• _KUTIPAN HALAMAN_:
Sayangnya, David melihat kebijakan itu tidak sepenuhnya berhasil. Pasalnya, para eksportir hanya memarkirkan dolarnya saja, tanpa dikonversi ke rupiah.

“Persoalannya memang banyak dana yang tidak dikonversi ke rupiah. Tidak ada aturan untuk bertahan juga. Misalnya ter-record hari ini terus besok keluar lagi, gak ada masalah,” jelas David kepada CNBC Indonesia.

Jika otoritas mau mengatur kebijakan DHE di dalam negeri, maka akan terbentur dengan aturan Undang-Undang Nomor 24 Tahun 1999.

“Ini terbentur juga dengan aturan kaitan dengan undang-undang devisa bebas,” ujarnya lagi.

Namun, dia melihat hal ini masih bisa diupayakan dengan beberapa instrumen pendalaman finansial, seperti dengan memperdalam instrumen keuangan dengan memberikan kepastian kurs terhadap pengusaha.

David, mencontohkan, jika eksportir atau importir memiliki menaruh dornya di perbankan nasional, namun saat membutuhkan lagi dolar AS dalam beberapa bulan lagi, bisa diberikan premi khusus.

• _KETENTUAN LATIHAN_:
1. Tentukan apakah tiap pernyataan berikut sesuai dengan kutipan halaman, lalu jawab ya atau tidak disertai kutipan kata-kata penentunya tanpa diubah: (a) Menurut David, para eksportir mengonversi dolarnya ke rupiah. (b) Pengaturan kebijakan DHE di dalam negeri akan terbentur dengan Undang-Undang Nomor 24 Tahun 1999. (c) David menyebut ada aturan yang mengharuskan dana bertahan.
2. Cetak ulang bagian kutipan halaman yang dimulai dari "Namun, dia melihat" dan berlanjut hingga "diberikan premi khusus.".
3. Terjemahkan kalimat dari kutipan halaman ini ke dalam bahasa Inggris: "Jika otoritas mau mengatur kebijakan DHE di dalam negeri, maka akan terbentur dengan aturan Undang-Undang Nomor 24 Tahun 1999."

• _MATERI TERSEDIA_:
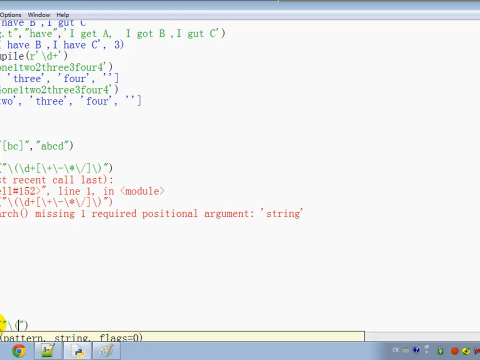Click the missing positional argument error line
Screen dimensions: 480x360
point(151,213)
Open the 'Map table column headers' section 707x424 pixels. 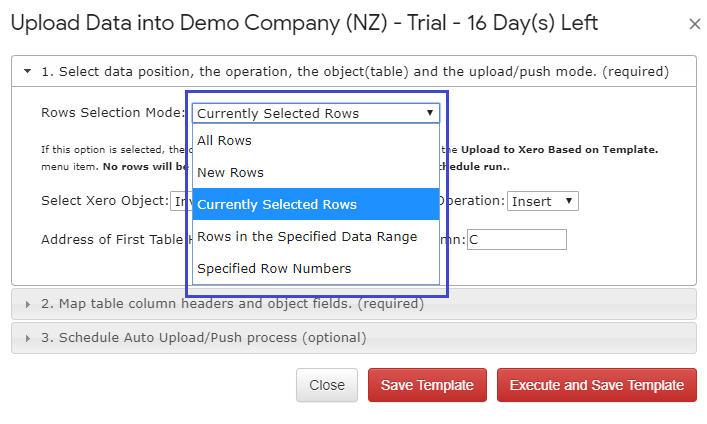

• _JAWABAN TUGAS_:
1.
(a) Tidak. "para eksportir hanya memarkirkan dolarnya saja, tanpa dikonversi ke rupiah"
(b) Ya. "maka akan terbentur dengan aturan Undang-Undang Nomor 24 Tahun 1999"
(c) Tidak. "Tidak ada aturan untuk bertahan juga."

2.
Namun, dia melihat hal ini masih bisa diupayakan dengan beberapa instrumen pendalaman finansial, seperti dengan memperdalam instrumen keuangan dengan memberikan kepastian kurs terhadap pengusaha.

David, mencontohkan, jika eksportir atau importir memiliki menaruh dornya di perbankan nasional, namun saat membutuhkan lagi dolar AS dalam beberapa bulan lagi, bisa diberikan premi khusus.

3. If the authorities want to regulate the DHE policy domestically, it will run up against the provisions of Law Number 24 of 1999.